Smokeless tobacco use among American Indian women - Southeastern North Carolina, 1991

Morbidity and Mortality Weekly Report, Feb 17, 1995

[TABULAR DATA OMITTED]

Editorial Note: Based on the findings of this survey, the prevalence of smokeless tobacco use among Lumbee women in North Carolina in 1991 was nine times the national mean prevalence for American Indian women (2.5%) and 38 times that for women in the total U.S. population (0.6%)[1]. Robeson County, where most of the Lumbee reside, is the third largest tobacco-producing county in North Carolina (E. Davis, Robeson County [North Carolinal Agricultural Extension Service, personal communication, 1994), and the high prevalence of smokeless tobacco use among the Lumbee women may reflect, in part, the tobacco-based local economy. High prevalences of smokeless tobacco use also have been documented in other tobacco-producing regions of the United States[2,3]. However, the prevalence of smokeless tobacco use among these women was more than twice that of women in Pitt County, North Carolina[3], the leading tobacco-producing county in the United States, and approximates the prevalence among some male adolescent populations[4].

Cultural factors specific to American Indians and the economic impact of tobacco on residents of this region may be associated with this unusually high prevalence of smokeless tobacco use. For example, use of tobacco has been a part of American Indian culture, including medicinal uses such as trestment of gastrointestinal symptoms[5], since before the arrival of Europeans[6,7]. Such uses of tobacco, combined with the availability of tobacco leaf among tobacco-farming families, may be associated with initiation of nicotine addiction in young children.

The findings in this study are subject to at least two limitations. First, respondents were asked to recall their use of smokeless tobacco as children; because early age at initiation among younger women was more recent and, therefore, more likely to be remembered, the high prevelence of early onset of use among younger women may partly reflect this biss. Second, family use of tobacco and family or personal involvement in tobacco production were not analyzed. Employment in tobacco production may play a role in attitudes toward smokeless tobacco use[3] because personal involvement in growing tobacco has been associated with a high prevalence of smokeless tobacco use among adolescents[2].
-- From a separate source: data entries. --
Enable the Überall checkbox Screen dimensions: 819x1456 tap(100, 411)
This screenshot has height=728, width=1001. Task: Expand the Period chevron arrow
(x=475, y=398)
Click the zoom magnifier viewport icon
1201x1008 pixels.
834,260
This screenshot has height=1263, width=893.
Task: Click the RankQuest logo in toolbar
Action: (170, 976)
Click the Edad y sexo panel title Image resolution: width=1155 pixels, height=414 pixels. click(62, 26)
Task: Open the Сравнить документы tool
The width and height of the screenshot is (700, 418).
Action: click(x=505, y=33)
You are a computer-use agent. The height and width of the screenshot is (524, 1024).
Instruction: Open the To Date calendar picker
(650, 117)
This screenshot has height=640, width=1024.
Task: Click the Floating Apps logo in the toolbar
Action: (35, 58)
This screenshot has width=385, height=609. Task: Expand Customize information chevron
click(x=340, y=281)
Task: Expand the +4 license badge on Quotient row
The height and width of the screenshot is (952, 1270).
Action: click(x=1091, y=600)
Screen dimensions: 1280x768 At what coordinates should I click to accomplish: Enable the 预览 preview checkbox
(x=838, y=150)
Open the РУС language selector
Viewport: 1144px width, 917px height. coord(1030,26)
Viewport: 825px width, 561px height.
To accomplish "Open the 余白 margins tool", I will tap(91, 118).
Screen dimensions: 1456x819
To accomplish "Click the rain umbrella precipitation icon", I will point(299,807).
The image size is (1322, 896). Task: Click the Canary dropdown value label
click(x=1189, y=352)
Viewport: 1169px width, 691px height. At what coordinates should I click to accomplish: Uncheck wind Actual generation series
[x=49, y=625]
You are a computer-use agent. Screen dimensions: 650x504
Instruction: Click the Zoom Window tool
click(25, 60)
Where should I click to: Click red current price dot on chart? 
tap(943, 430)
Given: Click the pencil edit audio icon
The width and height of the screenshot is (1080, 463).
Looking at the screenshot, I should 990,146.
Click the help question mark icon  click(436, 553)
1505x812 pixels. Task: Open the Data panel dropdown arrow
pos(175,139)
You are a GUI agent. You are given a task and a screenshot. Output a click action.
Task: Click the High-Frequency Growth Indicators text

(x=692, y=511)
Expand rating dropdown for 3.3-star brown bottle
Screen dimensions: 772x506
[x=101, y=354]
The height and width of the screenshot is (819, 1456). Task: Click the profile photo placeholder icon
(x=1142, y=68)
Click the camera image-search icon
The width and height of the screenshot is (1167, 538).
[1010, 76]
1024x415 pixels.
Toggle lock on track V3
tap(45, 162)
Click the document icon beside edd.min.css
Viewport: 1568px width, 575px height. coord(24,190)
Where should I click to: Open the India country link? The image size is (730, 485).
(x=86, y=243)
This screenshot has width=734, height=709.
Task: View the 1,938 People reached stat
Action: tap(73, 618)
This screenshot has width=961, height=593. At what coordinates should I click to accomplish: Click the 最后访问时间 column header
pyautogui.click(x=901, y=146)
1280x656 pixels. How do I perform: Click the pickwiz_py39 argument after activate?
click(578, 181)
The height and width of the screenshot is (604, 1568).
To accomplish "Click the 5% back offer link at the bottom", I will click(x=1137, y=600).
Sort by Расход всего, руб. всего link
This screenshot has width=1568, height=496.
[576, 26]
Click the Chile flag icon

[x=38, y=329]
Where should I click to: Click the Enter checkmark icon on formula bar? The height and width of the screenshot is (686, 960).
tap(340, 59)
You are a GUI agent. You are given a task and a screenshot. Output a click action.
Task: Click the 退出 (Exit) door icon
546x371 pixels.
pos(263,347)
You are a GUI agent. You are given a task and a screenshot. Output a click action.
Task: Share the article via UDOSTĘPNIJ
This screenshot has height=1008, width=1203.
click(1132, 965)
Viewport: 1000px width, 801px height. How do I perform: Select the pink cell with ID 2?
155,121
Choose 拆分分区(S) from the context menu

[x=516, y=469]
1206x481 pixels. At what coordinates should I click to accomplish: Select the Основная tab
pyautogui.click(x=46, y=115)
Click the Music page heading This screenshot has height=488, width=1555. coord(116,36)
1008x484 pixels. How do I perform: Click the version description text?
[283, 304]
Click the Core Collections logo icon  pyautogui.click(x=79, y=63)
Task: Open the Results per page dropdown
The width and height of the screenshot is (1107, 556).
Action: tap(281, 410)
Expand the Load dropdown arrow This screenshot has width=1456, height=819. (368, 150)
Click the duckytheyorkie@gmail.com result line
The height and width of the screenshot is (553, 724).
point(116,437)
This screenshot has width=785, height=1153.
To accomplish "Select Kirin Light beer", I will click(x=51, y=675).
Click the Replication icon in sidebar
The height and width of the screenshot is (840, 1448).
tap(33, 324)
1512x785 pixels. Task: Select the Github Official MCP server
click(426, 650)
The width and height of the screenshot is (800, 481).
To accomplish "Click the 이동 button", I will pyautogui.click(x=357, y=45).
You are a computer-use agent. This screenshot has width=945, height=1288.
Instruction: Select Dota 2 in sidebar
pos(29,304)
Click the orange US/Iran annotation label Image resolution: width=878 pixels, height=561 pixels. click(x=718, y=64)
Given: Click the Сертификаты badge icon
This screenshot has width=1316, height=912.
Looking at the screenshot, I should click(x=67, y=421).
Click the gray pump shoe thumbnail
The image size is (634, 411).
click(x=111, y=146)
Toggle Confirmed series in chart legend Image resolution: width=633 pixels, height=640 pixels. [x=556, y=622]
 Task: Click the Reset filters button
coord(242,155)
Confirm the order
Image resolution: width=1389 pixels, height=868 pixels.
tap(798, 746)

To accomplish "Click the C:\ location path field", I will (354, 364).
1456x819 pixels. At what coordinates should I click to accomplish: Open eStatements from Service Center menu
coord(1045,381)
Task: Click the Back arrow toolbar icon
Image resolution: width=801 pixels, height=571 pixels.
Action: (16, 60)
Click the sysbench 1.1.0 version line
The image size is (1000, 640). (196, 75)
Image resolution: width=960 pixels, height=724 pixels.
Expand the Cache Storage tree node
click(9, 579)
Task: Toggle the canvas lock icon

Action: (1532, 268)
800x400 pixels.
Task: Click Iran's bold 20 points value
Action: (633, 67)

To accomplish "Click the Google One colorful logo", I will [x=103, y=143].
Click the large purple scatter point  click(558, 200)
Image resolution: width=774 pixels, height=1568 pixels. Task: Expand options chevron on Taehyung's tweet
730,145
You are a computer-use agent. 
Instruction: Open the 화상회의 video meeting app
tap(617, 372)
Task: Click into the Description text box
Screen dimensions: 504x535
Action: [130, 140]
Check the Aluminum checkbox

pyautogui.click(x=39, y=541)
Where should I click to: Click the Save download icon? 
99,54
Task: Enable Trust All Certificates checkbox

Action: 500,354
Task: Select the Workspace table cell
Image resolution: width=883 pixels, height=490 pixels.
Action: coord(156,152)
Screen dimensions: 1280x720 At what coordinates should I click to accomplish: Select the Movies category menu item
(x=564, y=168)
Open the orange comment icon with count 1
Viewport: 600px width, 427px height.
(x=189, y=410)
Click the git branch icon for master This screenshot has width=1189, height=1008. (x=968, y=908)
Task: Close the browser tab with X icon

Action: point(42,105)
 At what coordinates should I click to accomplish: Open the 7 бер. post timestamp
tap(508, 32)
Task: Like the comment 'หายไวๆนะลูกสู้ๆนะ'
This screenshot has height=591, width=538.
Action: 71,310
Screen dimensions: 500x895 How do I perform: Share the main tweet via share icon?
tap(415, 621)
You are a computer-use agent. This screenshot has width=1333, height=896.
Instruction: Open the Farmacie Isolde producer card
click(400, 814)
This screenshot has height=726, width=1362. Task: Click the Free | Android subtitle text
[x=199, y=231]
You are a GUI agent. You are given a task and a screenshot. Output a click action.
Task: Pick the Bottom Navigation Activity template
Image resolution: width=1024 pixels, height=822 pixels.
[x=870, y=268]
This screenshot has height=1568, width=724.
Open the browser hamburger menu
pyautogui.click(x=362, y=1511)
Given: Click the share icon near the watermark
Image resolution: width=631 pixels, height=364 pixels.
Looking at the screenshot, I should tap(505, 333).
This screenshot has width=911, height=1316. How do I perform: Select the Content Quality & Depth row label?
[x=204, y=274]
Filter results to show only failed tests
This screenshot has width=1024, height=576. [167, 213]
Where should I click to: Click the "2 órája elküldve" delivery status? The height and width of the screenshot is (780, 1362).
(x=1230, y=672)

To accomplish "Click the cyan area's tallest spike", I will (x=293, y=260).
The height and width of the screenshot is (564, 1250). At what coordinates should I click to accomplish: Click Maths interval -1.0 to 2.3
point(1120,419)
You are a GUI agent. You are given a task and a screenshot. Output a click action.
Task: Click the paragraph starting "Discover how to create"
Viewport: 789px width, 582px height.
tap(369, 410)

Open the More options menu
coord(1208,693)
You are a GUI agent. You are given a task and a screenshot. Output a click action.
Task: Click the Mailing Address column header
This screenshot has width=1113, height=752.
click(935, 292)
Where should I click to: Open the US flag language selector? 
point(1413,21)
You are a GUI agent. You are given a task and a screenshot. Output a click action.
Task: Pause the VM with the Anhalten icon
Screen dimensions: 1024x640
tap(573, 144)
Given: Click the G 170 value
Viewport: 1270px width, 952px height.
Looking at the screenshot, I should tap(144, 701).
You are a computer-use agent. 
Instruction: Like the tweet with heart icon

The high prevalence of smokeless tobacco use among Lumbee women increases the risk for health hazards, including gingival recession, tooth loss, leukoplakia, and oral cancer. Nicotine use may also increase the risk for cardiovascular disease[8] and reproductive risks such as low birthweight, premature delivery, and spontaneous abortion[9]. Further assessment of parents' attitudes toward childhood smokeless tobacco use, the anthropologic characteristics of smokeless tobacco use among the Lumbee, and the influence of a tobacco-based economy on early initiation and high prevalence of smokeless tobacco use should assist in the development of culturally and economically acceptable interventions.